One big difference between corporate finance and investment banking is that the corporate side of the field is much more varied. There are a wide range of jobs that are considered to be a part of the corporate finance umbrella. These include accountants, account managers, business analysts, treasurers and more. The investment banking career path, on the other hand, is a much narrower field.

The differences between job responsibilities boil down to the basic purpose of each role. Professionals in corporate finance manage the the finances of a company and oversee the day to day operations. Investment bankers concern themselves with growing the wealth of a company and raising capital through venues like mergers and acquisitions.

Generally, though both fields require high levels of education and talent, investment banking is the more demanding. Due to the emphasis on deal-making, bankers must possess excellent communication skills and be an ace at negotiations. This charisma and confidence must come on top of excellent math skills and highly detailed knowledge of the ins and outs of markets and financial regulations.

Comparing hours and workload

Investment banking can be considered the more prestigious branch of finance, but it comes at a price. Banker careers are notoriously cutthroat and your firm will demand long hours. From the very beginning, entry-level financial analysts are shouldered with massive workloads that many find overwhelming. Burnout is highly common within a few years of starting off in the investment banking field.

Even getting a job in the first place is difficult. Many investment banks recruit their new hires from top-level Ivy League students. There are fewer investment banking jobs and more competition than in the corporate finance career path.

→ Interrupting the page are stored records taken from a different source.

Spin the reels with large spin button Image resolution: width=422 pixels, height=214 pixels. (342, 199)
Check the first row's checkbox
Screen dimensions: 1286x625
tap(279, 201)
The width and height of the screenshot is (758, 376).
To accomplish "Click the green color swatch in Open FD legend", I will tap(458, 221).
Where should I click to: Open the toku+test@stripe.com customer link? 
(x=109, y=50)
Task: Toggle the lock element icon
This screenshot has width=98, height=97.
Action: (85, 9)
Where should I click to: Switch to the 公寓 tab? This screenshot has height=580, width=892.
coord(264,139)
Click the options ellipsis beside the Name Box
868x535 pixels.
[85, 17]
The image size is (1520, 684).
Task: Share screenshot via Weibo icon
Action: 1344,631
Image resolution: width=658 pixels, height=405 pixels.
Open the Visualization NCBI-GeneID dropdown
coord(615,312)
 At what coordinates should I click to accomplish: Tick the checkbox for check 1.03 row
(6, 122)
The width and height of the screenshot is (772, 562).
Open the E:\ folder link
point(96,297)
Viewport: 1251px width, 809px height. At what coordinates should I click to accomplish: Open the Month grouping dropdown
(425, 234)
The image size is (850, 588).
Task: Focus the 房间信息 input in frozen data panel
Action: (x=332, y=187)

Work hours in corporate finance vary depending on the exact role, but most corporate positions are significantly less demanding than investment banking, with steadier hours and less pressure. It can still be challenging to maintain work-life balance with a career in corporate finance, but it is more manageable than investment banking — which practically requires you to be a workaholic. Additionally, the variation in job roles within corporate finance means it’s more likely that you’ll find a position better tailored to your particular interests, talents and level of ambition.

Comparing salaries

The investment banking salary does balance out the long hours and oppressive workloads. Despite variation in the average salary of a corporate finance professional, investment banking careers are undoubtedly more lucrative. It’s well-known in the industry for being one of the best-paid jobs available. On the other hand, corporate finance jobs still pay well above the median income, and many young professionals find it a fair tradeoff for the more reasonable work hours.

Switching between investment banking and corporate finance

Many corporate analysts did work in investment banking at one point, or tried to. Due to the more competitive nature of investing, some young professionals find the job hunt discouraging and choose to take a job on the corporate side instead. Others simply find after time that the additional hours and stress aren’t worth the higher salary, and choose to switch. Conversely, after working your way up in a corporate finance job, it can also be possible to move into investment banking.

The good news for finance students is that both career paths are excellent options for anyone willing to work hard and devote their energy to their job, and it’s not difficult to move between them if you change your mind over time.